Iran had, as of May 13, over 1,300 centrifuges enriching uranium at the underground, heavily bunkered facility in Natanz, according to ElBaradei.

Iran could reach its goal of industrial scale production with 3,000 centrifuges running by the end of June, a senior official close to the IAEA said.

That number could make enough enriched uranium for a bomb in less than a year, experts say.

A second diplomat close to the IAEA said ElBaradei’s estimate of Iran obtaining 8,000 centrifuges was based on “the technical assessment of his inspectors” and so was sound.

But Gary Samore, a New-York-based non-proliferation analyst, struck a note of caution.

He told AFP that “whatever the number of centrifuges Iran is running, the question is performance and in particular whether the machines are capable of operating at high velocities for a long period of time without a high failure rate.”

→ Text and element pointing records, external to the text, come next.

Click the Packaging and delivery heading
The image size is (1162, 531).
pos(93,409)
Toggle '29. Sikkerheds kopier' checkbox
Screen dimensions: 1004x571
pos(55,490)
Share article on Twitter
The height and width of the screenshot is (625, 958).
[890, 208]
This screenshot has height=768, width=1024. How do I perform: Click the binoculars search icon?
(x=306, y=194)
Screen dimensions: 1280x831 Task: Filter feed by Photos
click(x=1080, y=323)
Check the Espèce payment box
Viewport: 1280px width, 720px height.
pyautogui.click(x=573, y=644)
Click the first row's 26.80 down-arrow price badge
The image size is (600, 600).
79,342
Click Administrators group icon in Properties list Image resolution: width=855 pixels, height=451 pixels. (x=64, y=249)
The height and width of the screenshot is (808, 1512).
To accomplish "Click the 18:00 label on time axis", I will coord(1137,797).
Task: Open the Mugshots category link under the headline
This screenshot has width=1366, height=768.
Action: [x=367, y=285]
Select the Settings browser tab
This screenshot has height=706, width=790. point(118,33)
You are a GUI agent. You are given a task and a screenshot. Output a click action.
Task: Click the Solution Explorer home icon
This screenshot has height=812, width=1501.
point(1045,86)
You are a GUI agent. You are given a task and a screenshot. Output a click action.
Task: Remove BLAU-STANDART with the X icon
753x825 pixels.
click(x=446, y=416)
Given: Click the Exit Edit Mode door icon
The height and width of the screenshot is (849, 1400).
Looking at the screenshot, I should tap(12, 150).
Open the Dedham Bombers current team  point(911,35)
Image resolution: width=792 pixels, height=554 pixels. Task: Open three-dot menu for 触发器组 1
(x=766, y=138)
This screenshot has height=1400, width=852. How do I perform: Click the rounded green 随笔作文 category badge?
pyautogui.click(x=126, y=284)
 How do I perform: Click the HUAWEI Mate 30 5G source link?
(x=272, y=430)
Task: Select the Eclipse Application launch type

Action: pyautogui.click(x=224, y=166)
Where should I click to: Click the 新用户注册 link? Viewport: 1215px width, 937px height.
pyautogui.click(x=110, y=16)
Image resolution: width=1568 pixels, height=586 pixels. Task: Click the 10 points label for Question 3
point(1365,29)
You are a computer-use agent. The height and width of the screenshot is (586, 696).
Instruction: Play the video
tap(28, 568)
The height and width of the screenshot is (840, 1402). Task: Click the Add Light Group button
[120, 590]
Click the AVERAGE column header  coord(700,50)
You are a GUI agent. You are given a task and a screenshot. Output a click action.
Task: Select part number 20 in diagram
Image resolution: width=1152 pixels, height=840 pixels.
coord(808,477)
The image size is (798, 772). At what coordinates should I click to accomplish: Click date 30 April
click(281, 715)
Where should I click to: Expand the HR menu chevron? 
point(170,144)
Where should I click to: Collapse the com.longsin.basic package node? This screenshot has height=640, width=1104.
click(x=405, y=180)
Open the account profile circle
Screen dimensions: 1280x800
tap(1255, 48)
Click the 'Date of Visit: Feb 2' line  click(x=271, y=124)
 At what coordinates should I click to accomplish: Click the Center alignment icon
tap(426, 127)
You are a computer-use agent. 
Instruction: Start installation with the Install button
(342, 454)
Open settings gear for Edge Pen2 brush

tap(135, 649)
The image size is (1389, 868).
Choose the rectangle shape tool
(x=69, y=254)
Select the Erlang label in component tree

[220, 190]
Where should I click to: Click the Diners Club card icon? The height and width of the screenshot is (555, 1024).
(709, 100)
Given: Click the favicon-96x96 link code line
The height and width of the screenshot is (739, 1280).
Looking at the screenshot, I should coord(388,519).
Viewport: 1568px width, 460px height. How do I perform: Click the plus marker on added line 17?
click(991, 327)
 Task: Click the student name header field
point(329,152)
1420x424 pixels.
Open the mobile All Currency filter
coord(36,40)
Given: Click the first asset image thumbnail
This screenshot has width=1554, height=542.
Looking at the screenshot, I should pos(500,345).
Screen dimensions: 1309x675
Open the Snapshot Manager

Samore said the “everybody, including our friends in Israel, seems to be pretty relaxed and feel that what Iran has working is not very significant because of the question of performance.”

But he said the United States might be playing down Iran’s technological prowess since it “has decided that it doesn’t want a crisis with Iran right now” due to its military problems in Iraq.

But the diplomat said the United States and other nations are “are fooling themselves about Iran’s nuclear capabilities. They are in a state of denial.”

The diplomat said “Iran’s nuclear capability clearly shows that the only way to resolve this issue is direct negotiation.”

ElBaradei has said the West should accept that Iran has acquired the knowledge to enrich and that it is unrealistic to expect it to halt this work entirely.

But US Secretary of State Condoleezza Rice has accused ElBaradei of “muddying the message” from the international community that Iran must abandon all enrichment activities.